---------- Recorded data

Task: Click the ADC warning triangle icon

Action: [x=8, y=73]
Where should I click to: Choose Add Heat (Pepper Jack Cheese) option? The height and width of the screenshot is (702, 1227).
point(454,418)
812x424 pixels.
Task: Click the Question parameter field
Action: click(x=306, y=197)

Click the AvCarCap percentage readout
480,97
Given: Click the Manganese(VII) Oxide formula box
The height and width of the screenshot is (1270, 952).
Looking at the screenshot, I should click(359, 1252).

--------------------

Repeat each entry exactly as it was given.

Task: Click the ADC warning triangle icon

Action: [x=8, y=73]
Where should I click to: Choose Add Heat (Pepper Jack Cheese) option? The height and width of the screenshot is (702, 1227).
point(454,418)
812x424 pixels.
Task: Click the Question parameter field
Action: click(x=306, y=197)

Click the AvCarCap percentage readout
480,97
Given: Click the Manganese(VII) Oxide formula box
The height and width of the screenshot is (1270, 952).
Looking at the screenshot, I should click(359, 1252).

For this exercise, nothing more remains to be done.